In August two filmmakers commissioned by Arte TV, French-German public TV, filmed three days each in Leverett, MA and in Whitesburg, KY to document the work of Hands Across the Hills (HATH) to bridge divides in America. The 52-minute documentary will also feature Columbus, Ohio, filmed in spring 2018, and will include interviews with prominent Americans, both Republican and Democratic. The tentative title of the film is: The Split Soul of America -- Is America Hopelessly Divided?

The documentary will broadcast in Europe just before the U.S. mid-term elections, to an audience estimated at over ten million. HATH is working with the filmmakers to obtain an English version to show in the U.S.

"Europeans are extremely interested in what is happening in America," say filmmaker Jorg Daniel Hissen, who goes by the name Daniel, lives in Hamburg, Germany and has an impressive list of international documentaries to his credit (see http://www.riversidefilm.de/). When in Leverett in mid-August the filmmakers filmed a dialogue circle of HATH members, as well as taking in sights, meeting town officials and interviewing several HATH members.

EXERCISE BRIEF → From the passage about the Arte TV documentary, list every place where filming for the film took place. The rows play no part in this exercise.

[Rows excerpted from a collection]

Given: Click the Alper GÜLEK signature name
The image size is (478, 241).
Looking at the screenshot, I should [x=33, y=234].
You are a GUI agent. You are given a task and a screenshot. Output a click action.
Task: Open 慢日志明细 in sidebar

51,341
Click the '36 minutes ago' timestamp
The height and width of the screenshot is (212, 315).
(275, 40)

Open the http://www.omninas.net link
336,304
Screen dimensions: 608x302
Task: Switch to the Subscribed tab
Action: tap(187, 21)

* * *

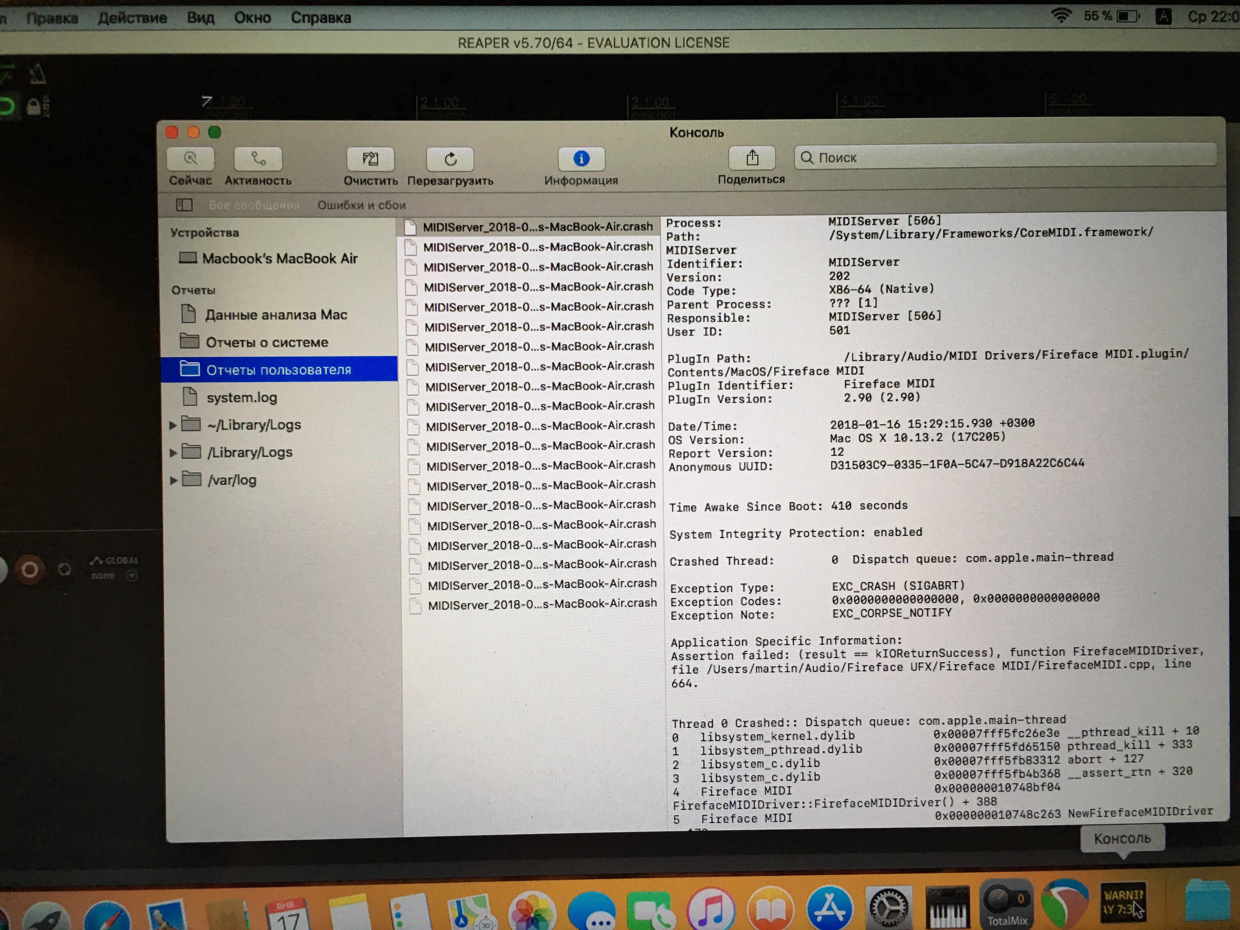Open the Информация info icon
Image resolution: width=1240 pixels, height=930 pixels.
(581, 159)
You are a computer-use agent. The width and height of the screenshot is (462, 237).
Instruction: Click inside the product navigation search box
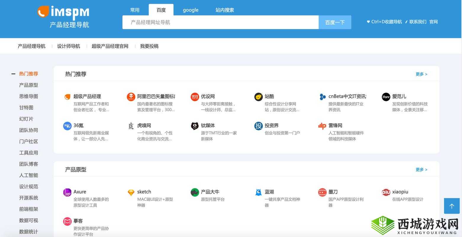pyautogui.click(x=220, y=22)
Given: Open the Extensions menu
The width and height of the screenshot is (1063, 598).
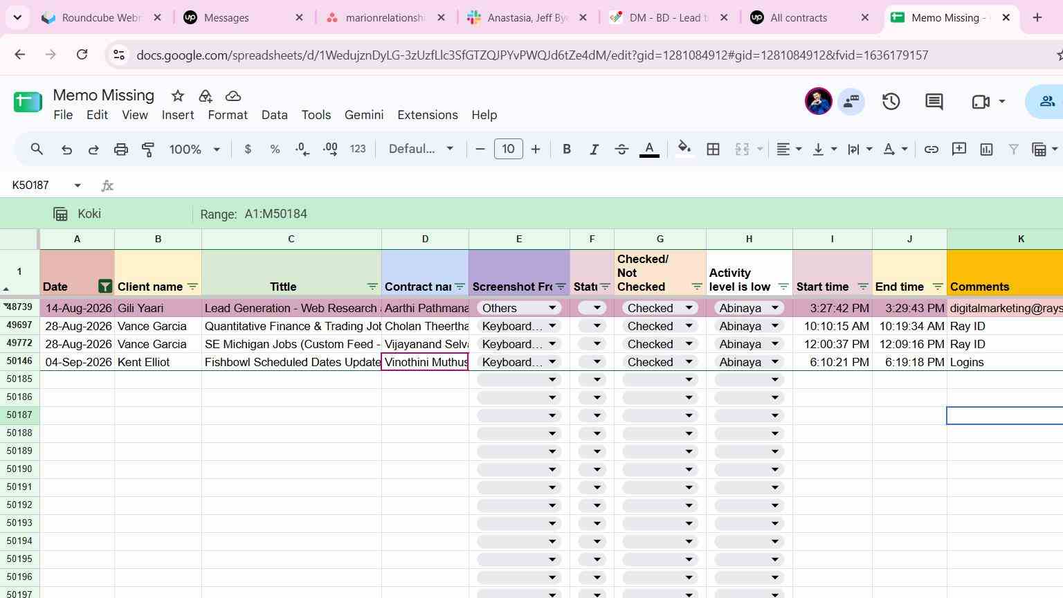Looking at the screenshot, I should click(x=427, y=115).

EXERCISE RESULT → Leverett, MA; Whitesburg, KY; Columbus, Ohio